An unlikely research topic?

Valbuena is currently on Academic Development Time—a period of two years during which residents step away from clinical duties to focus on research.

It’s not unusual that she’d be producing papers during this time, but she said her work might prompt one question:

How is a surgery resident writing a critical care article?

The answer lies at the intersection of Valbuena’s research interest—healthcare disparities—and mentorship. Jack Iwashyna, M.D., Ph.D., is Valbuena’s primary mentor through the National Clinician Scholars Program, and a professor of internal medicine in the division of pulmonary and critical care medicine at Michigan Medicine.

Iwashyna was the senior author on Valbuena’s paper. He was also a contributing author to an earlier related paper by Michael Sjoding, M.D., an assistant professor of pulmonary and critical care medicine at Michigan Medicine, co-author in the CHEST publication, and leading voice for pulse oximetry reform.

Sjoding’s paper, published in the New England Journal of Medicine in December 2020, reported results from a similar analysis of occult hypoxemia rates in a group of patients receiving a wide-range of respiratory support; The study found that Black patients had nearly three times the frequency of occult hypoxemia that was not detected by pulse oximetry as White patients.

“At Michigan, surgeons have always been at the forefront of providing the best care for patients with respiratory failure, and surgeons run our ECMO services,” Iwashyna who pointed out he is not a surgeon, said.

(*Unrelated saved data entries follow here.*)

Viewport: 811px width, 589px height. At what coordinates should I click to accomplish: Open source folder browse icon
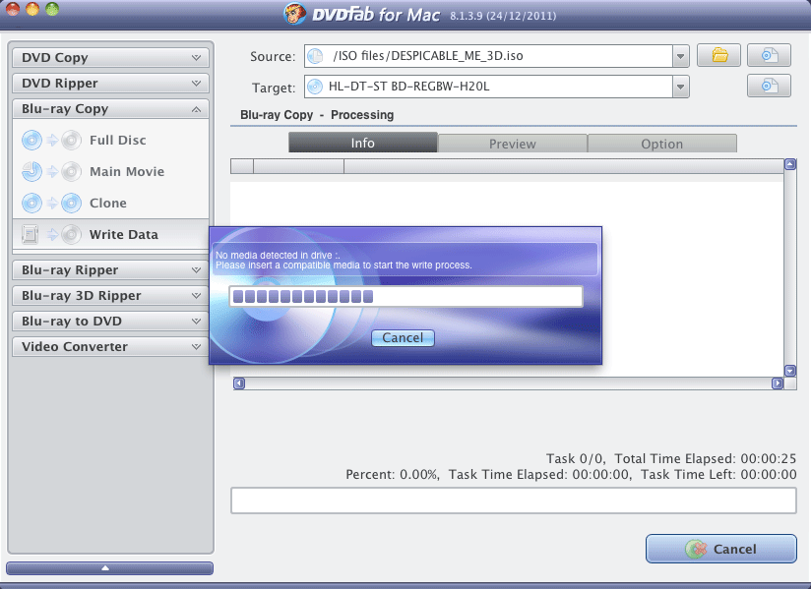pos(718,56)
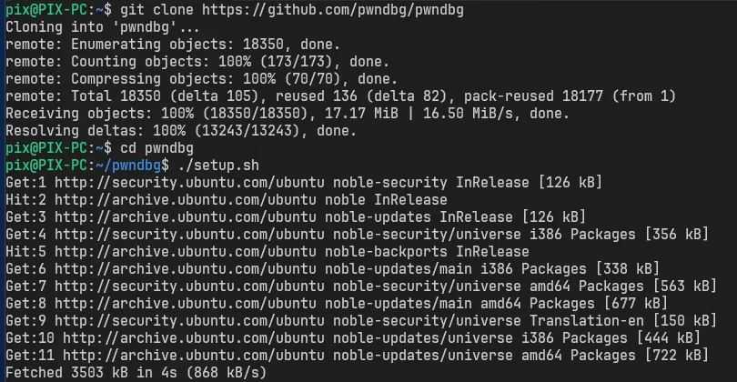Click the security.ubuntu.com URL on Get:9 line
Screen dimensions: 737x382
(x=189, y=320)
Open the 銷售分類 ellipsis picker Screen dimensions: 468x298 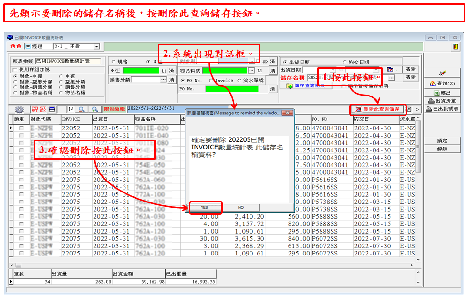point(163,80)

Iwashyna said it was logical for Valbuena to research this problem, given her vested interest in it as a surgeon:

“Pulse oximetry is a key tool for keeping patients safe intra-operatively and post-operatively. It was easy to see that Val had the clinical and statistical expertise to solve this problem. Of course a surgeon would want to know if her tools worked less well for some of her patients, wouldn’t she? And if the tools were hampering her ability to get the best for her patients, who better than a surgeon to demand change?”

Good data in, good research out

Valbuena and her colleagues wanted to control for the degree of respiratory failure patients were in, so that they could replicate earlier results from Sjoding et al. in a patient population with similar severity of respiratory failure. They also wanted to go beyond Black and White for patient demographics to investigate whether other groups were affected by inaccurate pulse oximetry readings.

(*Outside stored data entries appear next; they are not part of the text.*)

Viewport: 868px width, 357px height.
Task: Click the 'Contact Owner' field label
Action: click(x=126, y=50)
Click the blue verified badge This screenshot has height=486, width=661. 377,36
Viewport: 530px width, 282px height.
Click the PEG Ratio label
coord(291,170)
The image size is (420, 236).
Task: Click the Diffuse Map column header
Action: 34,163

The appeal of using the ELSO registry data was the specificity of the patient population, which was universally severely ill, and the precision of the information.

“Because they (patients) were all going on ECMO, we knew that they were all very, very sick. ELSO has a detailed protocol for logging information on patients in the registry. They get information before and after ECMO initiation including very granular blood gas information,” Valbuena said.

The granularity and precision of the data helped the team zero in on how ill the patients were, and when, and pinpoint who might be missing out on timely access to lifesaving treatment due to faulty pulse oximeter readings.

How research impacts personal practice

Valbuena had firsthand experience managing patients on ECMO when she rotated in the ICU during the first wave of the COVID-19 pandemic and saw how important triggers were for action.

The standard for getting blood gases from patients on mechanical ventilation is perhaps as little as once a day, with pulse oximeters reading continuously. If the pulse oximeter reading is falsely high, critical time could be lost before a more accurate measurement is taken.

“Eventually someone’s going to draw a gas and note that the patient is hypoxemic, but hours could go with someone having really low and oxygen but with a normal pulse ox despite being in the ventilator. When we finally notice, we could be behind on intervening” Valbuena said.

Seeing data implying that Black patients are more likely to fall through the cracks in between blood gas measurements made Valbuena think about how she’ll approach management of such patients in the future.

“If I ever have another Black patient in respiratory failure in the intensive care unit, I will be getting a lot more blood gases, especially if I'm like looking at normal pulse ox and wondering why my patient is not doing well,” Valbuena said.